→ **READING PASSAGE**:
○ ○ ○ ○ ○ ○ ○

The recent Widnes-Salford epic was a clash of cultures – between licencing and throwing raw cash at something. And who won that?
THIS column probably features a few too many items which paint my Australian compatriots as being a little ignorant of the realities of rugby league outside their own bubble. It’s a point that gets laboured here too much.
But it was curious the other day to hear Penrith coach Ivan Cleary say this: “I think, personally, we shouldn’t have representative tournaments every year at the end of the year,” Cleary said. ”Maybe a one-off game with Australia and New Zealand straight after the grand final pretty much. Basically, if you are going to have one it needs to finish a lot earlier.”
Cleary, you’ll remember, is the New Zealand assistant coach!
Now, George Gregan played 139 Tests in that other code. Darren Lockyer had played 59 when he retired. But WE’RE playing too many Tests? Clearly, were playing too many club games…
One man who agreed with Cleary was Greg Alexander, who is on the board at Penrith. When I appeared with Andrew Voss and Brandy on 2UE to argue against Cleary’s contention, one of their responses was that if we needed international football so much then perhaps there should be a World Cup every two years!
From the sublime to the ridiculous…..
IN the wake of the sort of ignorance described above, you’ve got to hand it to the Sydney Roosters and former Catalan coach Trent Robinson.
He has hired the England coach as his assistant and in Remy Casty has a man who is likely to be only the fourth French born player to turn out in the top flight down under, after Jerome Guisset, Jacques Molinet and Jason Baitieri.
And when his team completely outclassed Wigan in the World Club Challenge, Robinson argued that the concept should be expanded. Even in the face of the increasing disparity in the salary caps of the two competitions, he argued an expanded WCC would narrow the gap, not accentuate it.

ANOTHER great story in this neck of the woods this year has been the debut in Queensland’s Untrust Super Cup (the Q Cup to you) of the Kopoko-based PNG Hunters.
After the disappointments of the World Cup, the PNGRL signed players from rural areas to contracts, took them away from their families for 11 weeks and put them in a police barracks.
The result was a 24-18 win on debut against Redcliffe in Brisbane. “Back at home, after the World Cup when everyone got back into the country, the guys that played in
the World Cup never went out in public places because a lot of the media and the people around the country were pissed off,” said coach Michael Marum.
PNGRL chairman Sandis Tsaka says Mal Meninga is now the coach of the Kumuls. They hope to play the winner of the mid-year Samoa-Fiji Test before the Four Nations and a warm-up game against another 4N team – perhaps England.
TYRONE McCarthy and his partner, Helen Lomax, are settling in nicely in Cairns.
The Ireland vice-captain and ex-Warrington star scored two tries on debut for Q Cup side Northern Pride. “I was probably getting stagnant at Warrington, being in and out of the side,” he said.

○ ○ ○ ○ ○ ○ ○

→ **TASK 1**: In the rugby league column, what was the score of the PNG Hunters' debut win against Redcliffe?
The entries that follow are unrelated to the rugby league column.

→ **DATA SUPPLIED**:
○ ○ ○ ○ ○ ○ ○

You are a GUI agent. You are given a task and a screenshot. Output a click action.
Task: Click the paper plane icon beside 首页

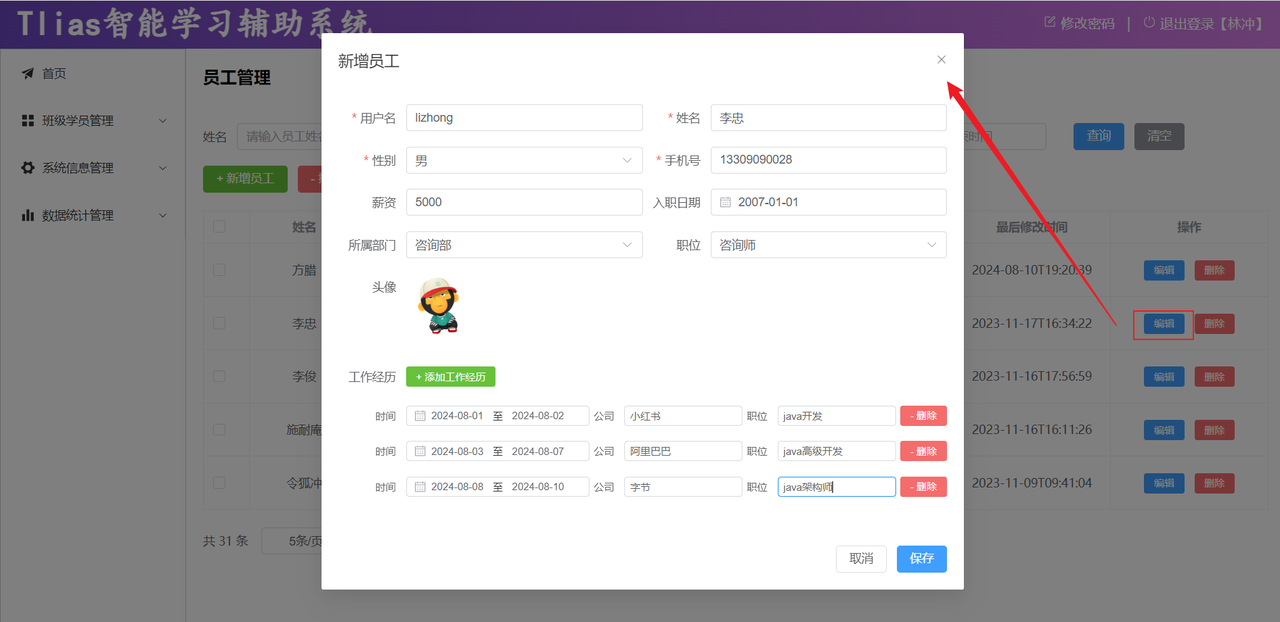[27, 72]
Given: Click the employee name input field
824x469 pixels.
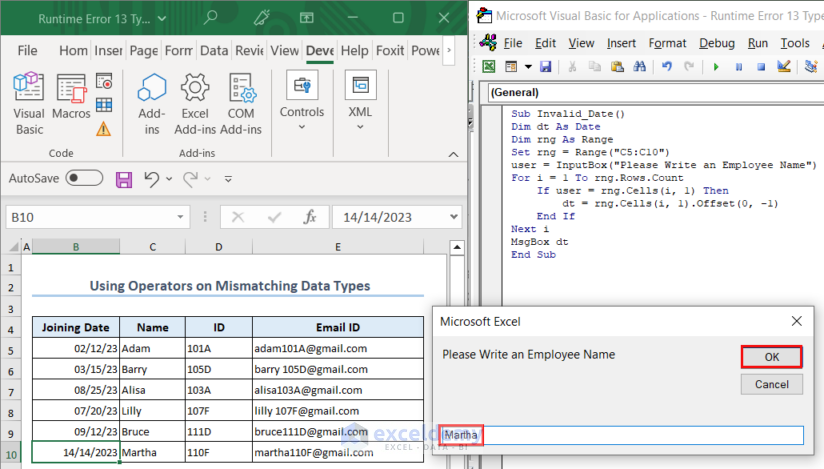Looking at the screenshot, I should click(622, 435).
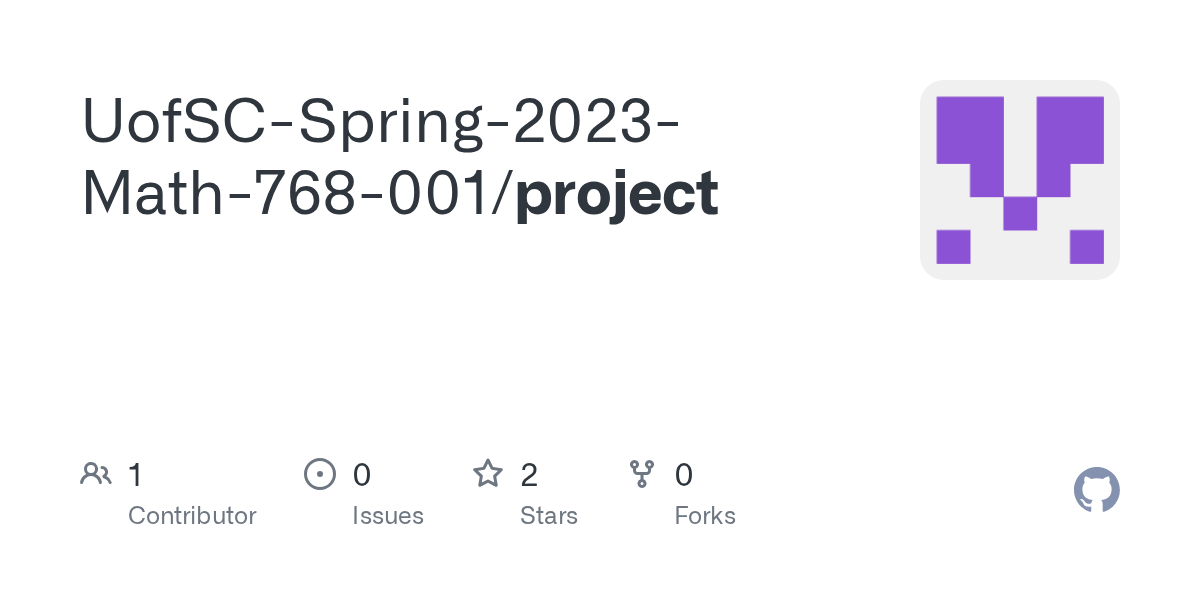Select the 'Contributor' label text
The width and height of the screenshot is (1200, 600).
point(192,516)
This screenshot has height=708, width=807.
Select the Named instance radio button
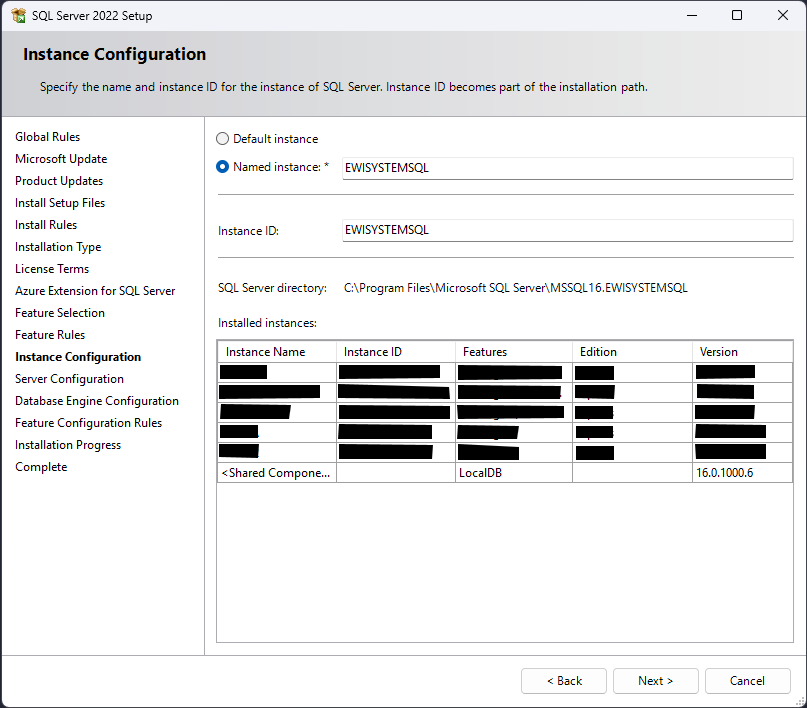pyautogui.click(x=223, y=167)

○ ○ ○ ○ ○ ○ ○

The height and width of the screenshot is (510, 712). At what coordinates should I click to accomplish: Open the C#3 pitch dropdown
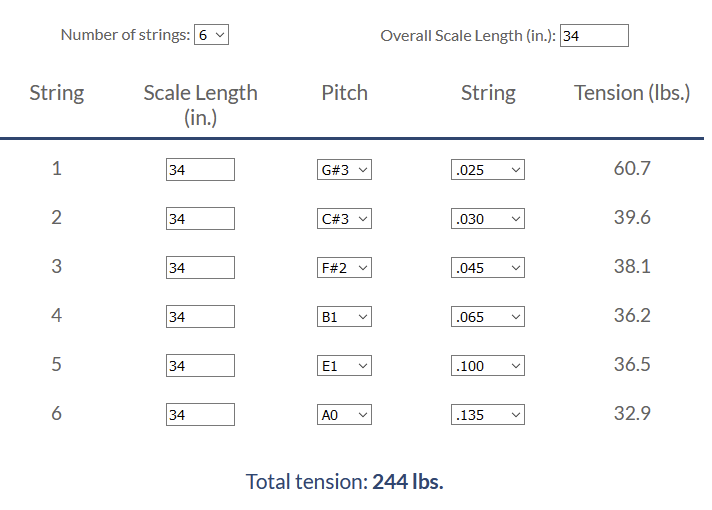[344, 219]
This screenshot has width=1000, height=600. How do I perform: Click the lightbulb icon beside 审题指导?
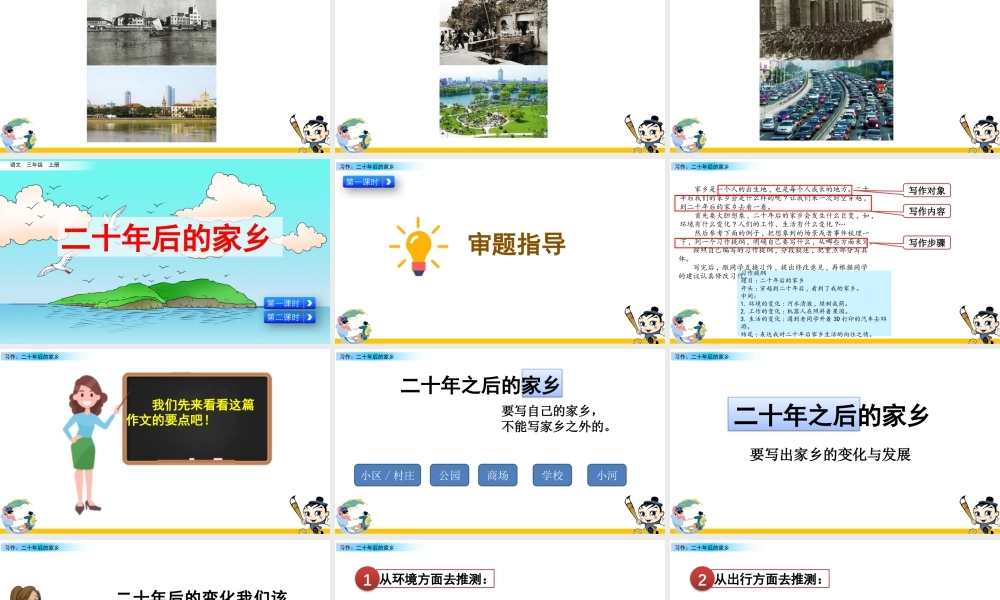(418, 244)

○ ○ ○ ○ ○ ○ ○

→ **TASK 2**: Please print the stretch of the entries from the line that contains "This screenshot has height=708, width=807." through the line that contains "pyautogui.click(x=223, y=167)", leaving the pictures out.

→ **WORKED SOLUTION 1**: 24-18.

→ **WORKED SOLUTION 2**:
This screenshot has height=708, width=807.
Select the Named instance radio button
pyautogui.click(x=223, y=167)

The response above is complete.